Sin embargo, es justo aclarar que Mosca no afirmaba que esta minoría fuese necesariamente ilegítima o corrupta, sino que su existencia era estructural e inevitable. Para él, la clave del poder no reside en el número, sino en la organización, cohesión y control de los recursos políticos. De ahí surge su célebre ley: “los que mandan siempre son una minoría”, y esa minoría, por definición, no es democrática en sentido estricto, aun cuando actúe dentro de regímenes que se autodefinen como tales.
Esta tesis es retomada y actualizada por Giovanni Sartori en la Lección 9 de su obra La democracia en 30 lecciones, donde examina críticamente el ideal democrático frente a la realidad del poder. Sartori reconoce que la democracia moderna no elimina la distinción entre gobernantes y gobernados; lo que hace es regularla, limitarla y someterla a controles. En este sentido, la democracia no es el gobierno del pueblo en sentido literal, sino un sistema de reglas que permite elegir, reemplazar y fiscalizar a quienes gobiernan.
Para Sartori, el error frecuente consiste en confundir democracia con igualdad absoluta de poder. La democracia funciona, precisamente, porque acepta la existencia de élites, pero las obliga a competir, a rendir cuentas y a someterse periódicamente al juicio ciudadano.
Se trata de una reflexión que se conecta directamente con la doctrina de Robert Michels, quien formuló la conocida ley de hierro de la oligarquía. Michels sostuvo que toda organización, incluso las más democráticas, tiende inevitablemente a concentrar el poder en manos de pocos dirigentes.
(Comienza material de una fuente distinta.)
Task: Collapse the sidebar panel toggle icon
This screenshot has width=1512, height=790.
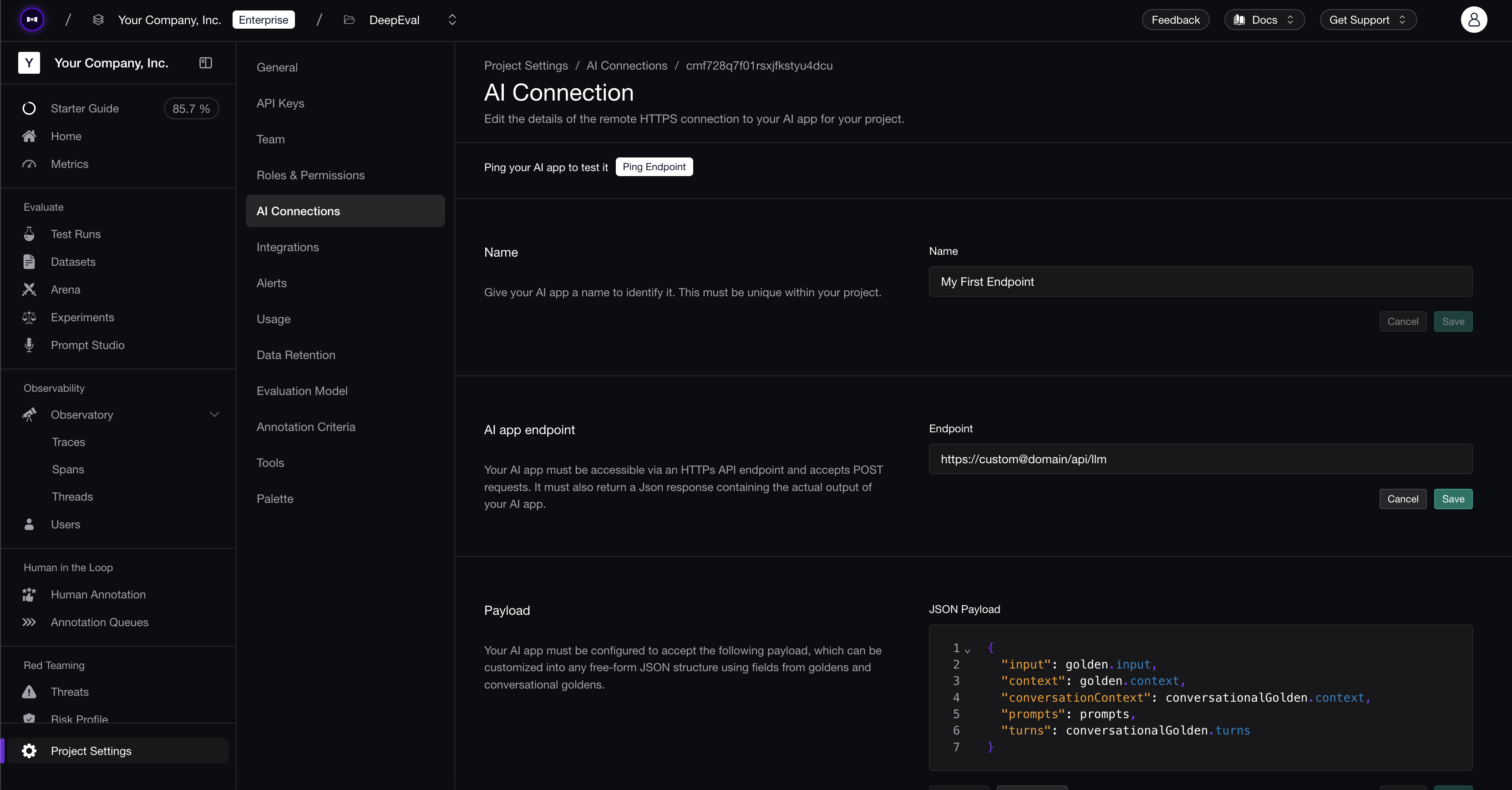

La complejidad organizativa, la especialización y la apatía de las masas conducen a que las élites se perpetúen, reforzando el criterio original de Mosca.
En ese sentido, Sartori sostiene que la tesis de Michels puede generalizarse en cuanto a que “cuanto más organizada se hace una organización, en esa misma medida será cada vez menos democrática”.
Por su parte, Joseph Schumpeter reinterpretó la democracia al definirla como un método competitivo para la selección de líderes, más que como la expresión directa de la voluntad popular. Para Schumpeter, el pueblo no gobierna, lo que hace es elegir a quienes gobernarán, y esa elección es el mecanismo central de legitimación.
En conjunto, Mosca, Michels, Schumpeter y Sartori convergen en que aunque la democracia no elimina el dominio de las minorías puede civilizarlo. Su fortaleza no reside en negar la realidad del poder, sino en domesticarla mediante reglas, competencia y responsabilidad pública, al tiempo de sostener que el verdadero desafío democrático no es quién manda, sino cómo se controla a quienes mandan.